* [Your task]: Of all the entries below, retype only the lines from the one with "Click the Posts pin icon" through the one with "Click the Gbc", exactly as they appear.

* [Exercise material]:
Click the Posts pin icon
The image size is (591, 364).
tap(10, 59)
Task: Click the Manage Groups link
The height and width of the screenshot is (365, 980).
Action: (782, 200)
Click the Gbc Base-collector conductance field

* * *

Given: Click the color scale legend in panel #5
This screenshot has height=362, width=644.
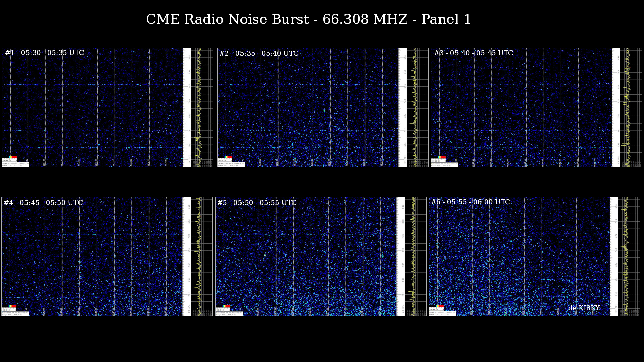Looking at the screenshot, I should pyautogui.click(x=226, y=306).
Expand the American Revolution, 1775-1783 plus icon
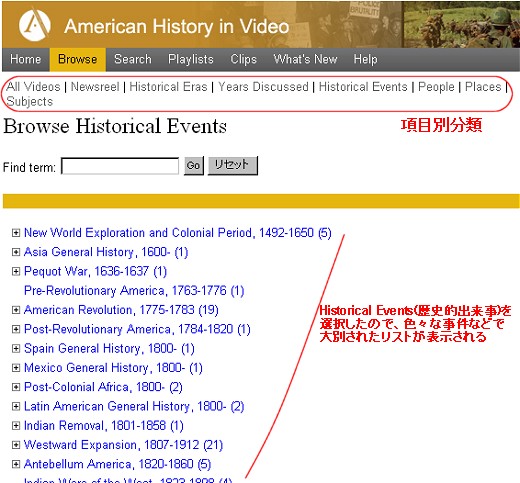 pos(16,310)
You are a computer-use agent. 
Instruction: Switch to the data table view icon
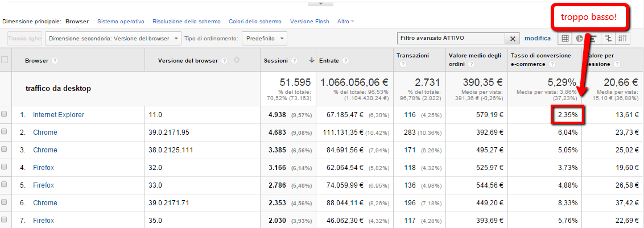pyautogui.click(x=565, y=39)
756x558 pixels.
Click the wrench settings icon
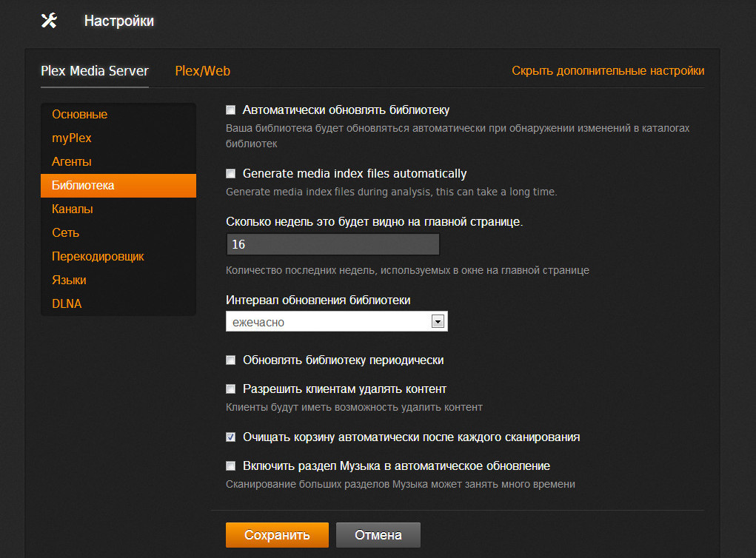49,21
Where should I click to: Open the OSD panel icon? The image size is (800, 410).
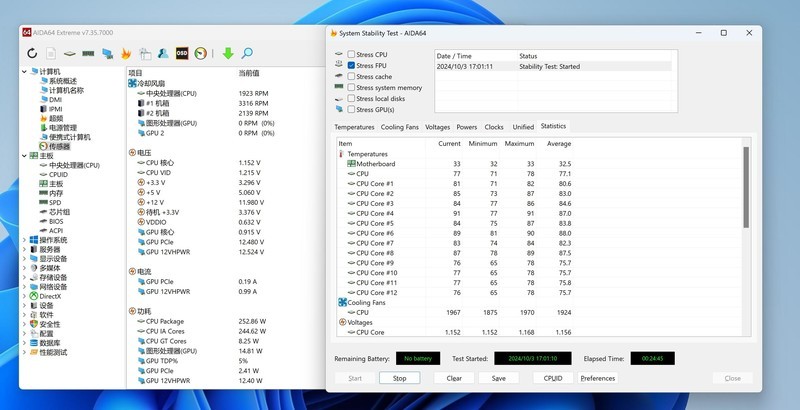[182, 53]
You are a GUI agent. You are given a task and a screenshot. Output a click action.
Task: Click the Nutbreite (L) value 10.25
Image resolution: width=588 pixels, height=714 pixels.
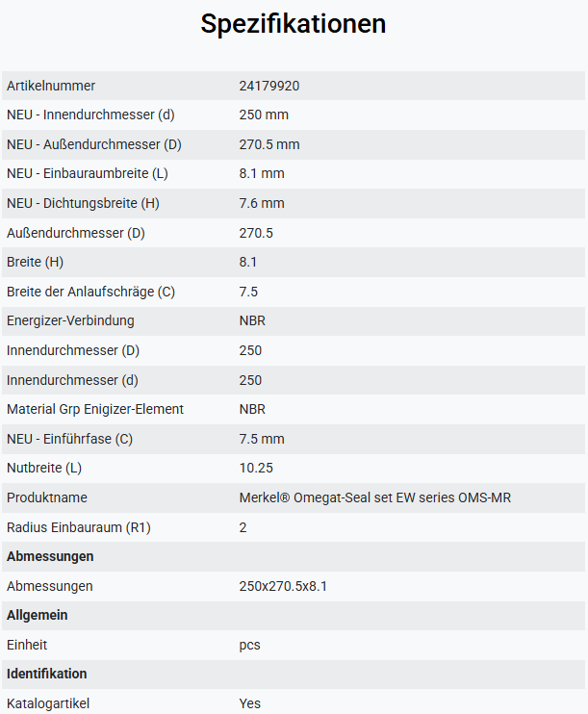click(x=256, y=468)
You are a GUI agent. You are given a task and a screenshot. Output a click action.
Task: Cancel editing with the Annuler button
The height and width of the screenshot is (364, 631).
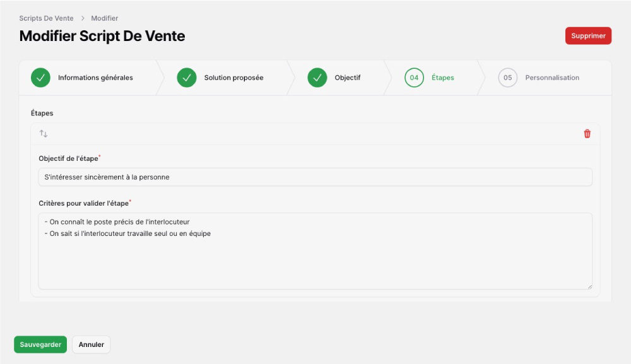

--

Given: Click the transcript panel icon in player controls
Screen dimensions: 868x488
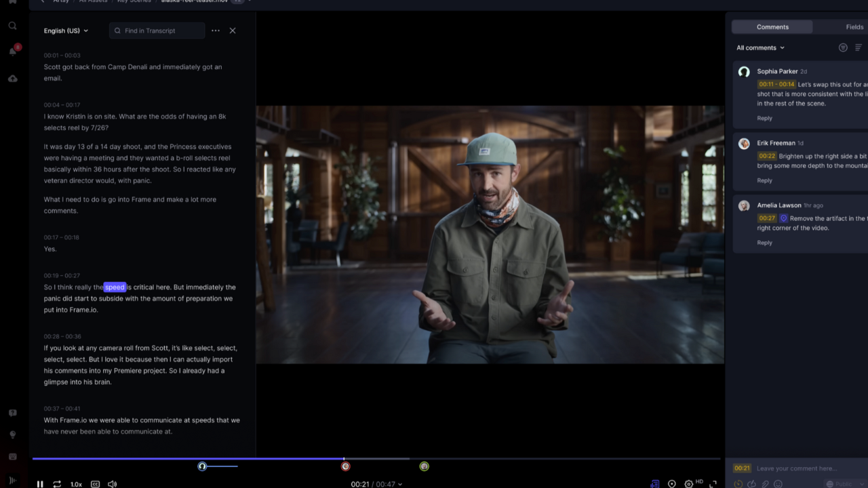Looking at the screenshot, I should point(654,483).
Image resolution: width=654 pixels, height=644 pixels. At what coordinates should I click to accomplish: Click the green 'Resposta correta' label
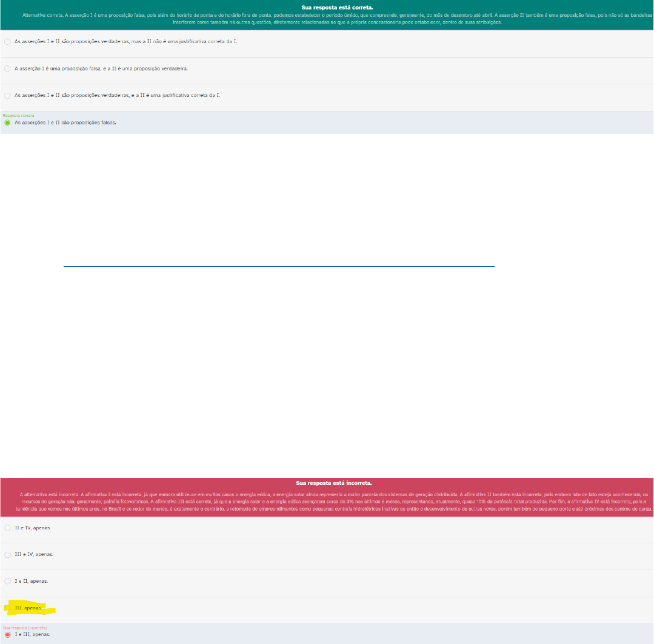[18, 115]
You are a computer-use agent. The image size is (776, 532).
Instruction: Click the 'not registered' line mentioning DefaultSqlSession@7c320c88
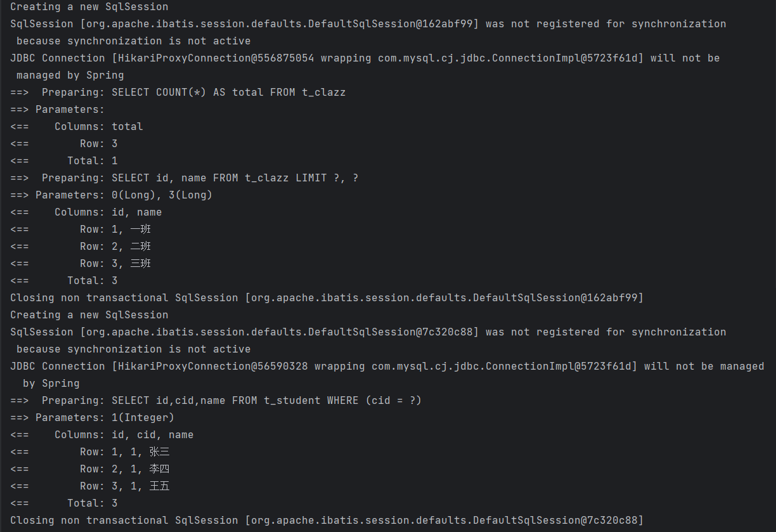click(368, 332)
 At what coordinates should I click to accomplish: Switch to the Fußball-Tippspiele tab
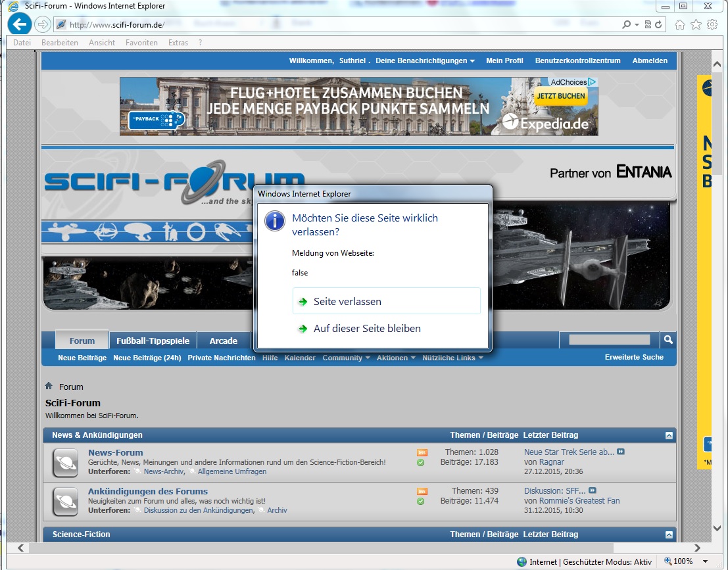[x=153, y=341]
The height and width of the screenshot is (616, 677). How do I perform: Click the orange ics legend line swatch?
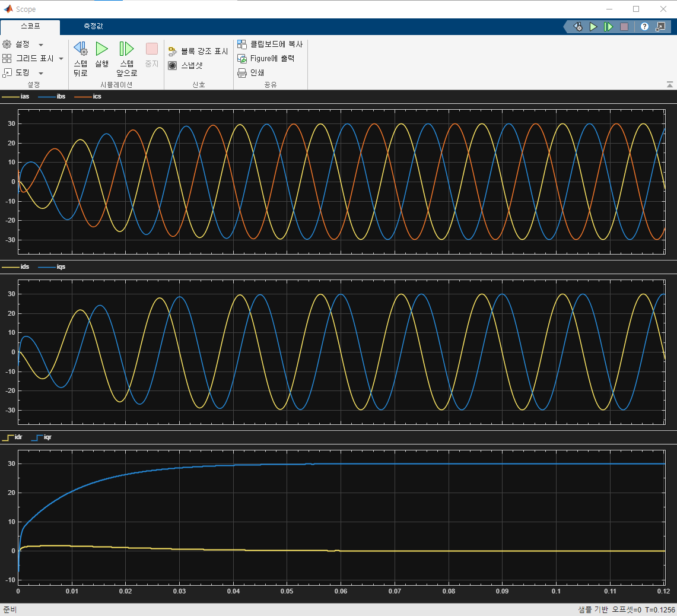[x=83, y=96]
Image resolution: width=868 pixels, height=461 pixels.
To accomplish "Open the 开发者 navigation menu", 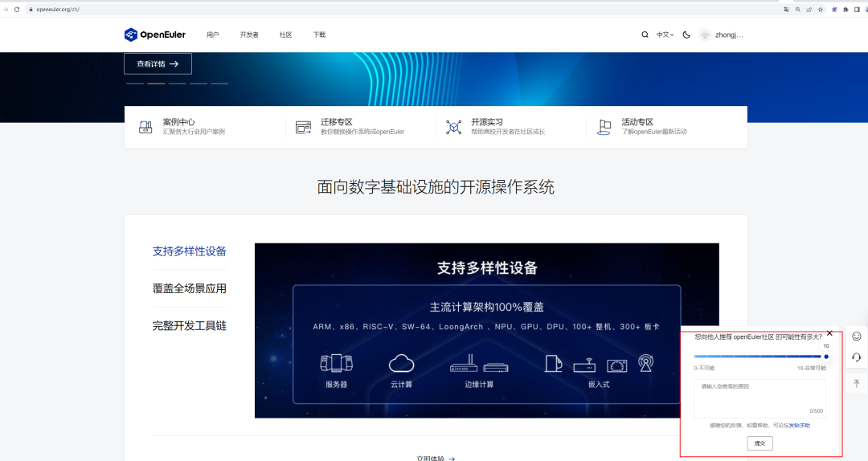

* [Output for this exercise]:
Click the Posts pin icon
The image size is (591, 364).
tap(10, 59)
Task: Click the Manage Groups link
The height and width of the screenshot is (365, 980).
Action: (782, 200)
Click the Gbc Base-collector conductance field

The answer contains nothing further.